If we consider as axioms (operative) addition and division, we need infinite steps to compute it, then it is inaccessible in a finite number of steps. However, it is accessible at the descriptive level. In MENTAL, the expression is:

( r2 =: (1 + 1.÷(1+r2)) )


The self-referential statement G as a fractal expression

The Gödel Incompleteness (or Undecidability) Theorem is based on the use of the self-referential sentence G "I am not provable" (or "I am undemonstrable") as the key piece of its proof. It is an archetypal sentence, for it unites opposites: the linguistic and the metalinguistic or the mathematical and the metamathematical. It is a sentence that symbolizes consciousness.

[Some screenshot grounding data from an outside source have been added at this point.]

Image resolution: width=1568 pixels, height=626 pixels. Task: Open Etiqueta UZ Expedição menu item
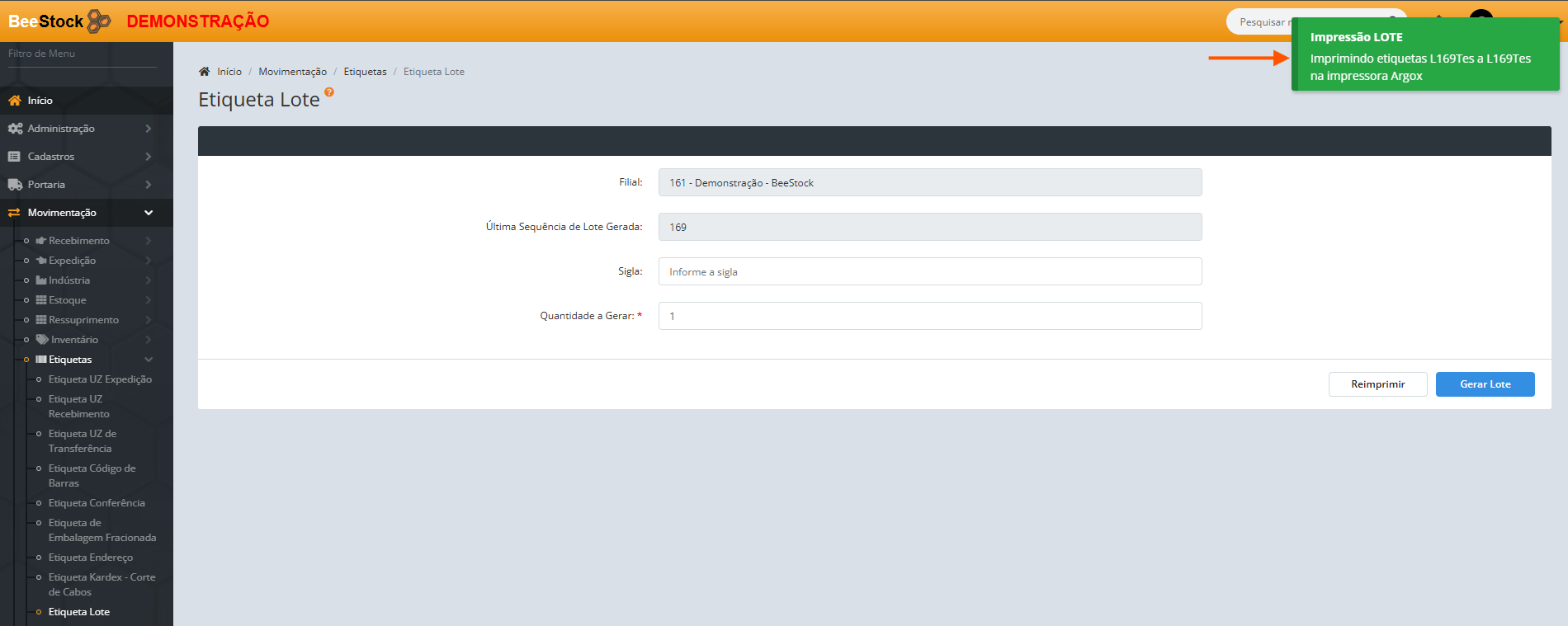tap(100, 379)
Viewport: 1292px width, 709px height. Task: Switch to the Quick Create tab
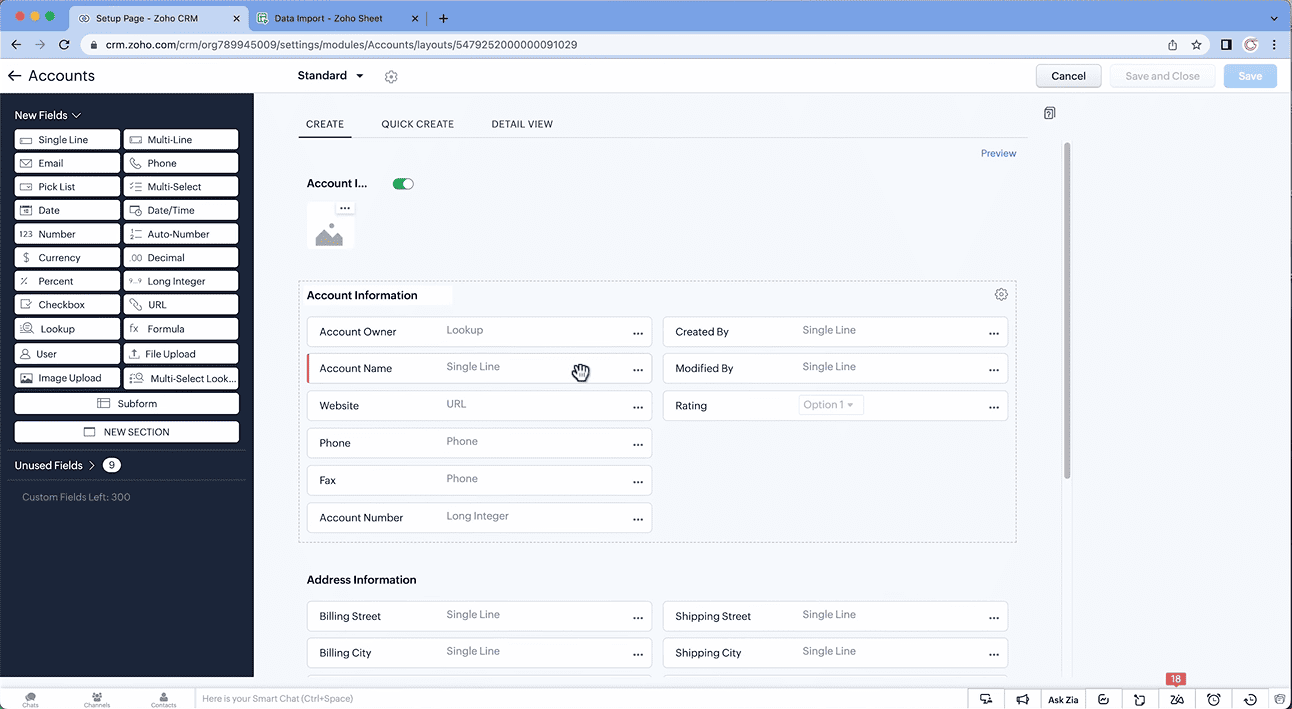[x=417, y=124]

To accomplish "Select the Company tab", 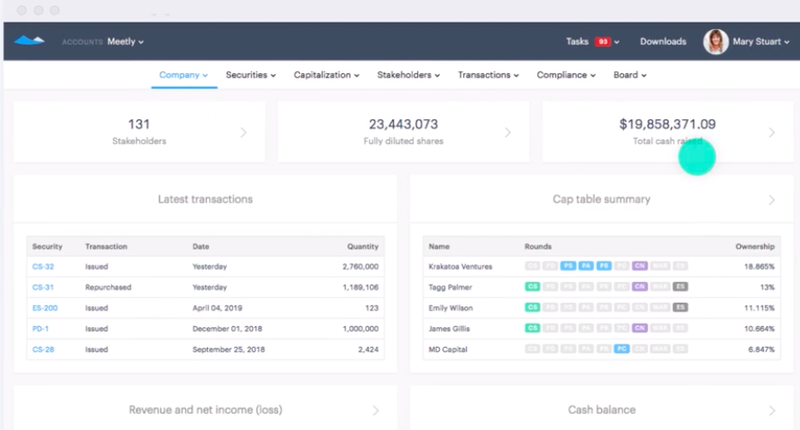I will (x=184, y=75).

The theorem proves that it is not possible to prove either the truth or the falsity of G (it is undecidable) by means of the axioms and the rules of inference of a formal axiomatic system that includes the natural numbers, such as that of Principia Mathematica by Russell and Whithead. In other words, that G is not accessible by means of the axioms and rules of inference of such a formal axiomatic system.

The essence of the problem is the separation between the superficial and the deep, between form and substance. For G is a profound sentence, because it is self-referential (it refers to itself) and, it is evoking consciousness through the union of opposites.

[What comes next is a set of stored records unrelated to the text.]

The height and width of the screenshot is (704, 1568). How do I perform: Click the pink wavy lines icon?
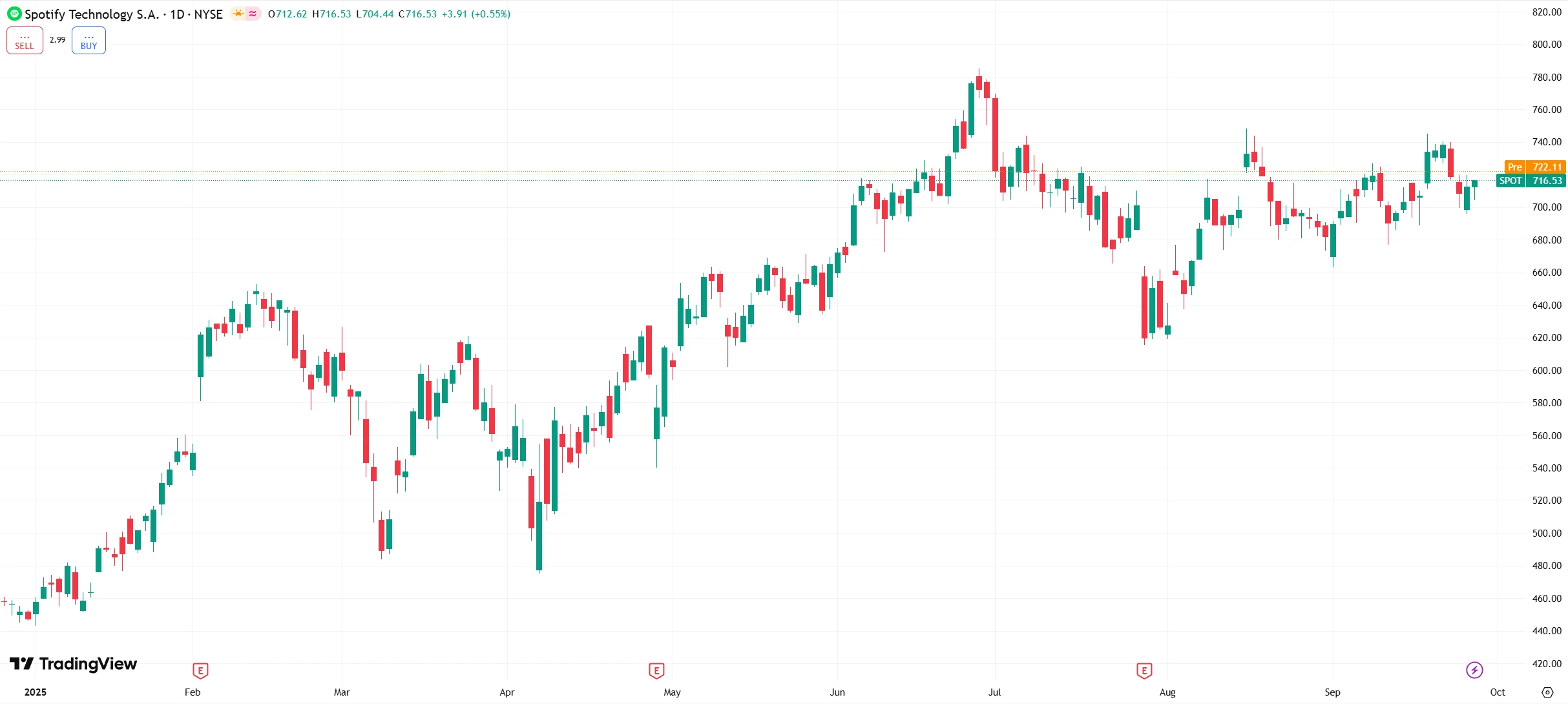[253, 14]
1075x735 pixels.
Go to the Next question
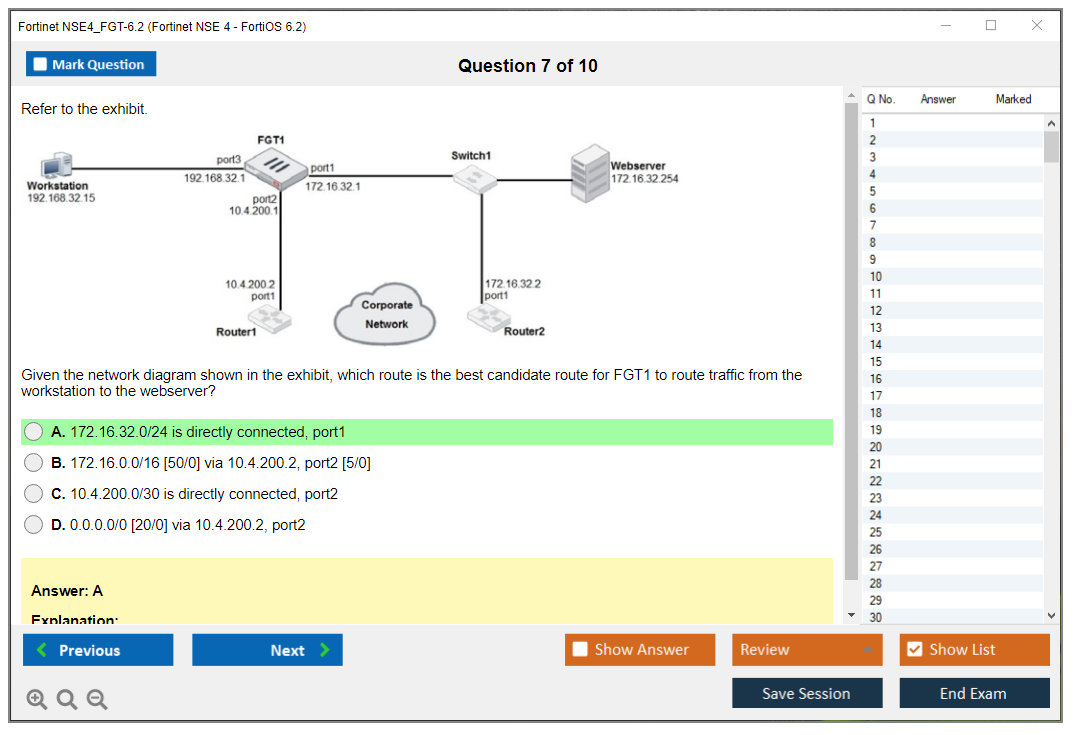267,650
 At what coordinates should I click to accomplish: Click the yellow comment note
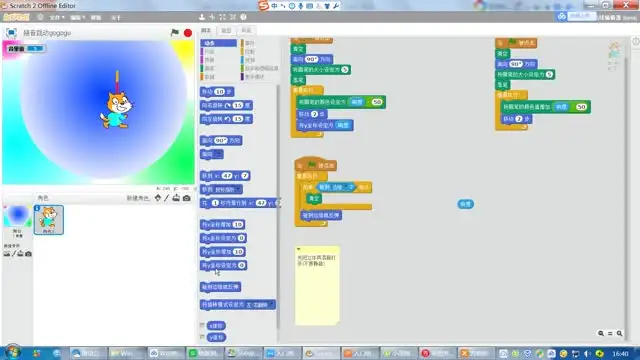pyautogui.click(x=317, y=285)
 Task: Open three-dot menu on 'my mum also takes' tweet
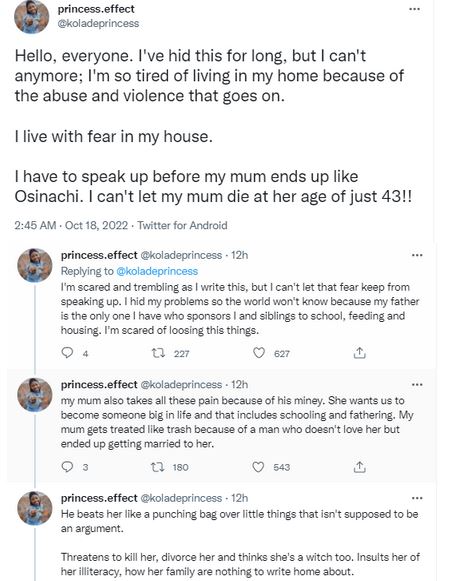click(x=417, y=384)
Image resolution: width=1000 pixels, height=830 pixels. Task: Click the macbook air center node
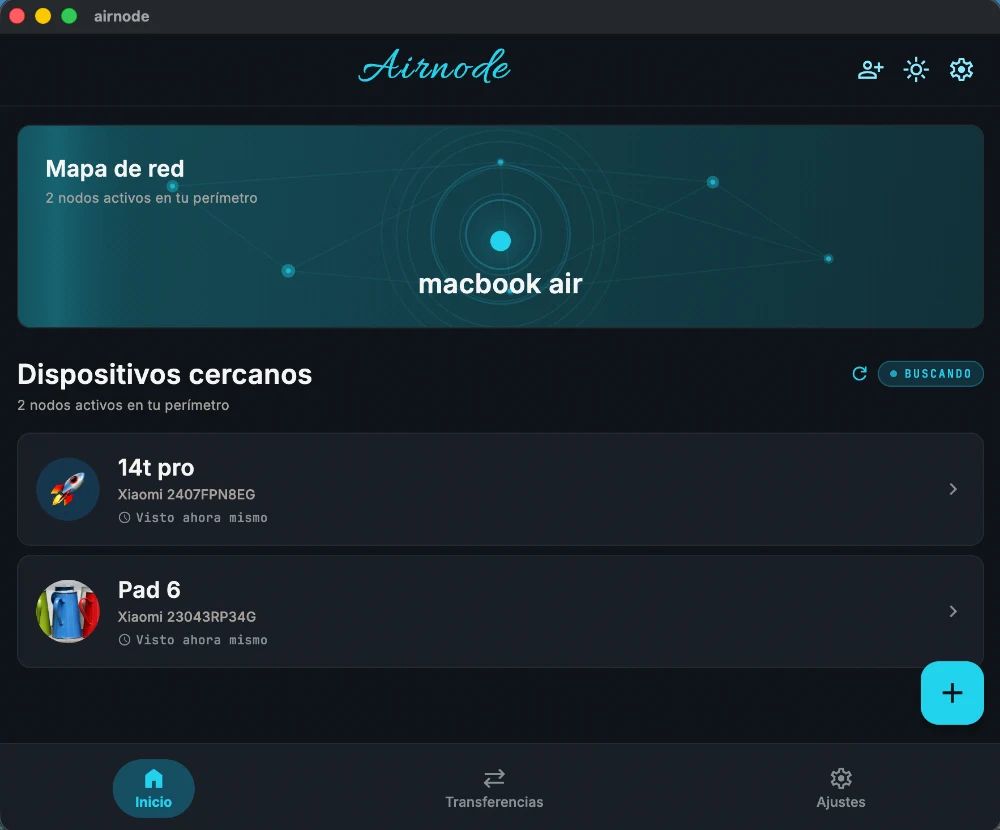501,241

But this problem is solved by using the archetypes of MENTAL. Indeed, the sentence G is accessible through the semantic primitives and is describing a fractal expression:

(S =: S/I) represents the fractal expression ((((S/I)/I)I)...

where I is the predicate "I am undemonstrable".

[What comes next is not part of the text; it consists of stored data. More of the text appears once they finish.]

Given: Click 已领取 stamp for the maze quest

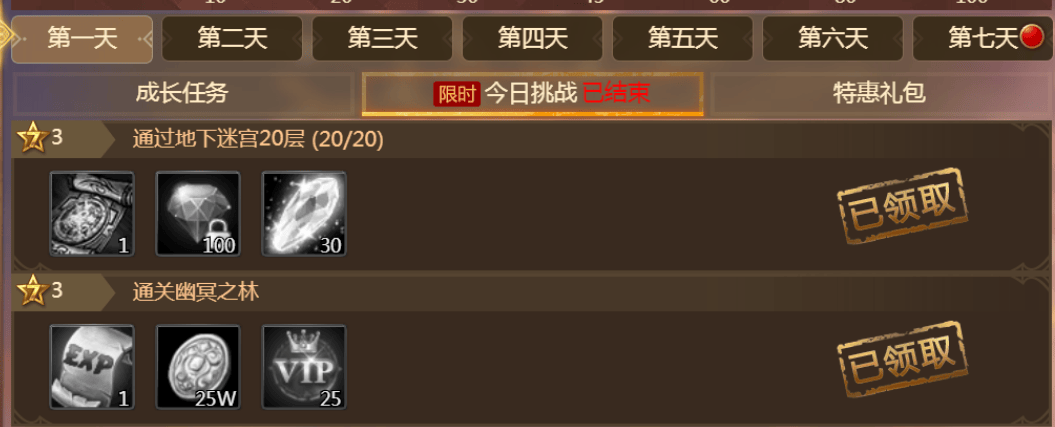Looking at the screenshot, I should 902,206.
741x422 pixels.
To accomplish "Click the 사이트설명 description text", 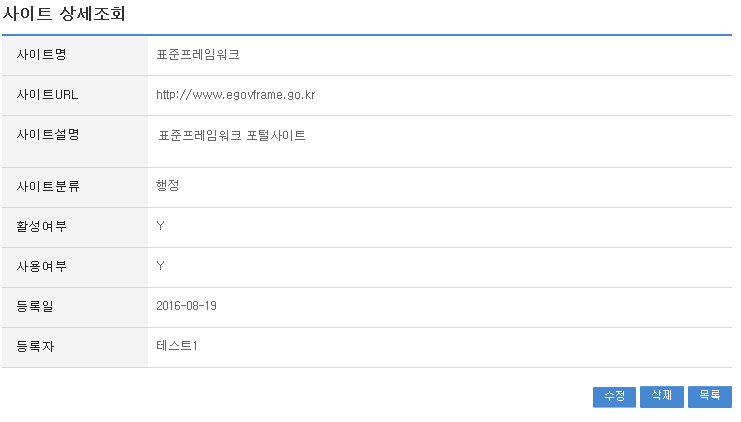I will [x=232, y=136].
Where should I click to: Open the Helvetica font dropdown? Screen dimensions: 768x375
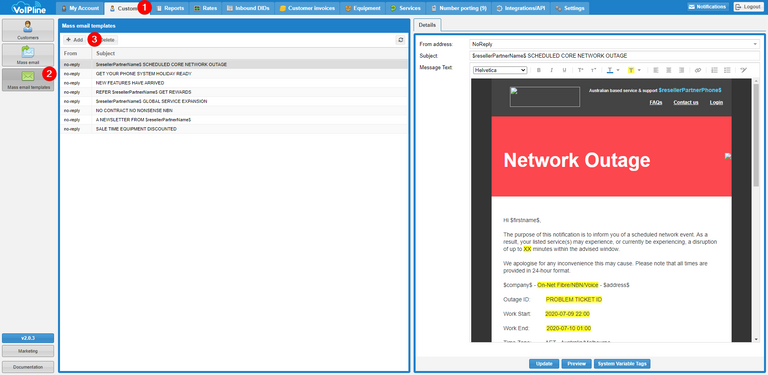pos(500,70)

Conclusions In short, Gödel's theorem is not applicable in MENTAL because there are no undecidable expressions. There are only (operational and descriptive) expressions constructible with the primitives. This eliminates an enormous conceptual stumbling block, since Gödel proved that the formal alone is insufficient. That semantics is also necessary.



Addenda

Gödel's theorem and Heisenberg's indeterminacy principle

In 1927, Heisenberg discovered that the more precisely the position of a quantum particle is determined, the less precisely its momentum (or velocity) is known at that instant, and vice versa. Four years later, in 1931, Gödel proved that a formal axiomatic system that includes arithmetic is incomplete. Both results express a kind of impossibility or the inherent limitations on what is possible for us to know. Therefore, it is natural to ask whether there is a relationship between them. This question has been repeatedly addressed over time. The main interest lies in the possible incompleteness of physics. The question can be posed as follows: does quantum uncertainty imply incompleteness? This topic is covered extensively in Douglas Hofstadter's book "Gödel, Escher, Bach" and has been discussed in hundreds of articles since the 1930s.

Today we can answer this question in generic terms, i.e. they do have a connection: from the superficial we have limitations to access the deep. Moreover, the deep is inherently diffuse, inaccessible and imprecise.

On this subject there is a curious episode. John Wheeler, the Princeton physicist, also wondered whether the uncertainty principle might have some deep connection with Gödel's incompleteness theorem. Wheeler recounts: "One day, I was at the Institute for Advanced Study, and I went to Gödel's office, and there he was. It was winter, and Gödel had an electric heater and his legs wrapped in a blanket. I said, 'Professor Gödel, what connection do you see between your incompleteness theorem and Heisenberg's uncertainty principle?' And Gödel got angry and threw me out of the office."